Why would you interpret the writer’s mother throwing all her things away as she left for college as the writer hating her mother? It sort of sounds the other way around to me.
I wasn’t advocating for euthanasia AND I’m not a guy.
I personally have a little concern, since I cannot take opiates. However, I’ll cross that bridge if and when I get to it. I would think there would be more research into pain management because I suspect THAT is the issue for most people. They may not want to die, but they don’t want to be in pain.
Let’s look at the way she described her mother’s actions...
>>The day I left for university, with my father driving me, we had not completely backed out of the driveway before she had filled the rubbish bins outside the house with my old school uniforms, boxes of the poems I had written, and other cherished possessions now just clutter to be cleared away.<<
The picture she paints is of her mother feverishly hauling her “cherished possessions” to the trash without raising an eye to wave goodbye to her. Do you really think that if she truly loved her mom, she would describe it that way?

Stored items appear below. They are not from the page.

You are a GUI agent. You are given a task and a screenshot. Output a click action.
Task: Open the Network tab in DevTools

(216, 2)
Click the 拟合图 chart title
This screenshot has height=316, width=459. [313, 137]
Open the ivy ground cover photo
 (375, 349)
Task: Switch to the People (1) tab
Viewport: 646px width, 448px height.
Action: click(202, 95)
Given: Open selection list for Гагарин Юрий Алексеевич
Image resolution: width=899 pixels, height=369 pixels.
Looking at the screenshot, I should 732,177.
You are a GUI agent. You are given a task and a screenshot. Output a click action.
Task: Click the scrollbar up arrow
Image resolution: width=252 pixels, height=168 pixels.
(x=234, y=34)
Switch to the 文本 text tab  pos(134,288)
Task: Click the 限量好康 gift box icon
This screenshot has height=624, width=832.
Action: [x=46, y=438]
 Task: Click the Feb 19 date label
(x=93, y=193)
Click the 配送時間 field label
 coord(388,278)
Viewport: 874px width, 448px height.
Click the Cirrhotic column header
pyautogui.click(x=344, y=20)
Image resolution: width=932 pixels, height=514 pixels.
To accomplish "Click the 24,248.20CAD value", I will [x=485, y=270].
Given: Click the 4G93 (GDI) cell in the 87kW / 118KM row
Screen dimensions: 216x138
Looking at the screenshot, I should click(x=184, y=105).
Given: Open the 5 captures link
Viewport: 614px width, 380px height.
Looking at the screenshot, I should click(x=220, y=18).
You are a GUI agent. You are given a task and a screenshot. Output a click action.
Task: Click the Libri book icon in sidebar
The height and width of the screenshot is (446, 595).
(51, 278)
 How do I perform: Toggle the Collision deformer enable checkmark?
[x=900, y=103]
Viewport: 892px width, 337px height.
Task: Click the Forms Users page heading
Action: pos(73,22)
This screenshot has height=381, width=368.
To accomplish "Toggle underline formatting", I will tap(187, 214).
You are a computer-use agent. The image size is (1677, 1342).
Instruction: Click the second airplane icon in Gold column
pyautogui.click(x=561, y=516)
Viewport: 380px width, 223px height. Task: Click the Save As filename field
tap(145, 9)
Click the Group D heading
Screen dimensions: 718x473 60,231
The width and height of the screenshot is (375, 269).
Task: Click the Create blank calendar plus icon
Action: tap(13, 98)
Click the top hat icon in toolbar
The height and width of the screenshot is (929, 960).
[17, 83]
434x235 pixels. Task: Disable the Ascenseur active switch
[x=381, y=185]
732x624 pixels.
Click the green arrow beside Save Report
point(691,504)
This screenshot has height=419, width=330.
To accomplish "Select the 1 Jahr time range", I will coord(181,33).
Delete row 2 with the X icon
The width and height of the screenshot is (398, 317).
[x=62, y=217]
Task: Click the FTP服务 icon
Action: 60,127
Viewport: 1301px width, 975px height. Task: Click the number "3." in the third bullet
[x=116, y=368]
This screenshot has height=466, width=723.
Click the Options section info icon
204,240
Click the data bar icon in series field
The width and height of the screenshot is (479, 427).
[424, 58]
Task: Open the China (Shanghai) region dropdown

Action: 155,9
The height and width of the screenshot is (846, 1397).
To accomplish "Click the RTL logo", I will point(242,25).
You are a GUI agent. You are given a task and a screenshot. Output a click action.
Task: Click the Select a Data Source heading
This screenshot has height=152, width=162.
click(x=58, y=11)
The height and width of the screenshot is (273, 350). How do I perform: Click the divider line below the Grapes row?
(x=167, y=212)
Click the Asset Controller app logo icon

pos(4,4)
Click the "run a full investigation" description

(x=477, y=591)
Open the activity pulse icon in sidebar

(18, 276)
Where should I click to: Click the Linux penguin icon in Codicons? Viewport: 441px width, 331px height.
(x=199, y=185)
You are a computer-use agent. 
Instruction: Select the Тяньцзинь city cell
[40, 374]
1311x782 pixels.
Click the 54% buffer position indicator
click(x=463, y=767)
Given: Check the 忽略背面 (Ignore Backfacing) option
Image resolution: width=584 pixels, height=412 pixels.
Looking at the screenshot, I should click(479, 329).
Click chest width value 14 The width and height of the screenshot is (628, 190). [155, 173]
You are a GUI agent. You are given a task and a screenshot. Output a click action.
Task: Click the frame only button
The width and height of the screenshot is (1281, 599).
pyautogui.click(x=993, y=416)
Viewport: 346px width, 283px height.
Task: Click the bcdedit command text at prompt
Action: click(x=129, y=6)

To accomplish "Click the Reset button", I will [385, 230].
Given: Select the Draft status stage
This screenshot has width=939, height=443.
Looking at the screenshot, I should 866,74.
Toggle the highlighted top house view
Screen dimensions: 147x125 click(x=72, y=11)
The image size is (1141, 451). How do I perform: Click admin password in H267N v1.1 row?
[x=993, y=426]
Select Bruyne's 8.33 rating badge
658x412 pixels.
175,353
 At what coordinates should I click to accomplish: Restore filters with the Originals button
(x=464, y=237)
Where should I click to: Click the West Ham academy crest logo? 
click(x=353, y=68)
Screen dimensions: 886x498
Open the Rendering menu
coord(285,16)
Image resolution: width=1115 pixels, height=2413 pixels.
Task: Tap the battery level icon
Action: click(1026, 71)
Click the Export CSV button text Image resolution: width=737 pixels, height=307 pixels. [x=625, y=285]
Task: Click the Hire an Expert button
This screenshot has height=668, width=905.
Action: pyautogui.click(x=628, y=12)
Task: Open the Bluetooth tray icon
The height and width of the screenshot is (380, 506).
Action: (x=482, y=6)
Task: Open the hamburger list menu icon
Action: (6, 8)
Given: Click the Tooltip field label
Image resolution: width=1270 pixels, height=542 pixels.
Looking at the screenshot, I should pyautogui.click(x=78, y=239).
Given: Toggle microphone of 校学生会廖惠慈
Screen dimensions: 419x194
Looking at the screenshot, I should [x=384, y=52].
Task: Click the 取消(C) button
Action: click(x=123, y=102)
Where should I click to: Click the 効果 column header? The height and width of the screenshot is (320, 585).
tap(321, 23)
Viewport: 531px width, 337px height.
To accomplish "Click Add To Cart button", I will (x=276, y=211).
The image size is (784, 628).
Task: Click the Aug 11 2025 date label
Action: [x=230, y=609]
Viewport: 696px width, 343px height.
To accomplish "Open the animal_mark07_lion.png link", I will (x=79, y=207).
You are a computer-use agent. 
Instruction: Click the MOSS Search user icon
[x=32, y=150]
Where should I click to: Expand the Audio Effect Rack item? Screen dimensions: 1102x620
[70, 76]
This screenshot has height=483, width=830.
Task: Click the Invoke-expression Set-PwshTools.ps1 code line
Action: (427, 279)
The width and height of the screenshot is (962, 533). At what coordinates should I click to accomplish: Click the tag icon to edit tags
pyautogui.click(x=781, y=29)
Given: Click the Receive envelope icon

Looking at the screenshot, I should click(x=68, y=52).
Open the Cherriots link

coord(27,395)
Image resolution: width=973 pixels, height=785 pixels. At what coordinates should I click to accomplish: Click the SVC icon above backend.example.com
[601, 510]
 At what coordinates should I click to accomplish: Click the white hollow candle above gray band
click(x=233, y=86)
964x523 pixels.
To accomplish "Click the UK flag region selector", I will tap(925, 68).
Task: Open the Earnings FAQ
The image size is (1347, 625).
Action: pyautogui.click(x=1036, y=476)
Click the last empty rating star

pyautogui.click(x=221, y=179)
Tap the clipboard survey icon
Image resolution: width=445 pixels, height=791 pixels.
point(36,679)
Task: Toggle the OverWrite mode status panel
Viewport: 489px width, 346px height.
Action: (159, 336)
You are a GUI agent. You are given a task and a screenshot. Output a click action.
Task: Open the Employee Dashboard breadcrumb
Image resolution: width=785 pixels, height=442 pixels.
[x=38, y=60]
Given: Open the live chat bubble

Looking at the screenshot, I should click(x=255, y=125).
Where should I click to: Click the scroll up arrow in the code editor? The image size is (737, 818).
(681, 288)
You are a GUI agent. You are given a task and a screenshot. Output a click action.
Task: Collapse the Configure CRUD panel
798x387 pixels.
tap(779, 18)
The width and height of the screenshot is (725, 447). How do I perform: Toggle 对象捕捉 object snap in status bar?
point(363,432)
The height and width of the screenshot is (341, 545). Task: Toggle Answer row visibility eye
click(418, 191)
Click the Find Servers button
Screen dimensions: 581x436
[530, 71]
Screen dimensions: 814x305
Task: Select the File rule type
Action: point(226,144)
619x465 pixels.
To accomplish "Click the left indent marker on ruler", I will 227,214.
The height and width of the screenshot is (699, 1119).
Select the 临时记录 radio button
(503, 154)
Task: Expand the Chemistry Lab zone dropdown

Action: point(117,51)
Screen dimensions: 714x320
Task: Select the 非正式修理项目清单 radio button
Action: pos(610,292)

Maybe you don’t know too many of the lib-boomer women who, no matter what a mother did, found constant fault with her. I’ve got a sister like this. My mom wasn’t perfect (none of us are) and she was far from a touchie-feelie huggie mom. However, if you listen to my sister describe my mom and the stories of her childhood, you would think that she lived in a different house from the rest of us with another mom.
I see drama queen. I see resentment for her mother. I see a woman that was just as happy to give mom the boot because she felt mom booted her too. She hated her mother. Read the article. There is not a bit of love in the description of the lady she dehydrated to death.
I knew you’d like it!
I loved the climax, even with Tom, Leader of the Nerd Pack, diagnosing the structural flaws in the dragon.
LOL!
Watching movies around here is an Adventure in Learning. Want to know about the wing-surface to body-mass ratio? I didn’t. “It’s computer-generated, you nuisance!”
She’ll be on the Daily Kos Wall of Fame soon.
Notice how fans of suicide always direct it at others rather than at themselves?
It’s like better than “Teaching With Movies”!
Oh, yes. When you get my family and its bizarre enthusiasms together, every movie is a multidisciplinary course, and a penance, too ;-).
The woman who helped her mother die sounds like she may not understand the aging process and how that can affect the emotional and mental condition of the elderly. She should have seen to it that her mother had gotten help from her private physician immediately if she was talking of suicide. She shouldn’t have to have given it a second thought.
If your loved one is talking of suicide, you do everything to stop them.
[See Luke 16:19-31]
Oh, how the children of Fatima were frightened by the images of hell...
It is always wise to let God take a person's life -- as God knows what a person might need at death to enter the kingdom of God...
I am very disturbed to hear the actor Patrick Stewart saying he would like to end his life. He feels he is now useless...
So many misguided people in this day and age...
From your post, it appears otherwise. We euthanize pets in terminal cases where quality of life is gone. That’s what you’re saying we ought to do, as that is the ‘care’ we provide pets in order to spare them a lingering painful death. No matter if you qualify it or not, the next part of your statement totally negates your qualification.
And this woman wasn’t even terminal, to try to compare a terminal pet to a non-terminal woman and use that argument to say ‘we ought to provide this for people’ - with a non-terminal case - is comparing apples to oranges.
And my mistake for calling you ‘guy’, it is here nor there in terms of what’s being discussed.
Patrick could open up an actor’s workshop or teach acting somewhere, I would bet there are a lot of people who’d like to have him help them be better actors.
The bundle of joy will be arriving some time next April ... they JUST found out. ;)
I’m making a public prediction... it’ll be a boy. Just my “feeling”. Heck, I thought she already WAS pregnant last week...and I had NO reason to feel that way.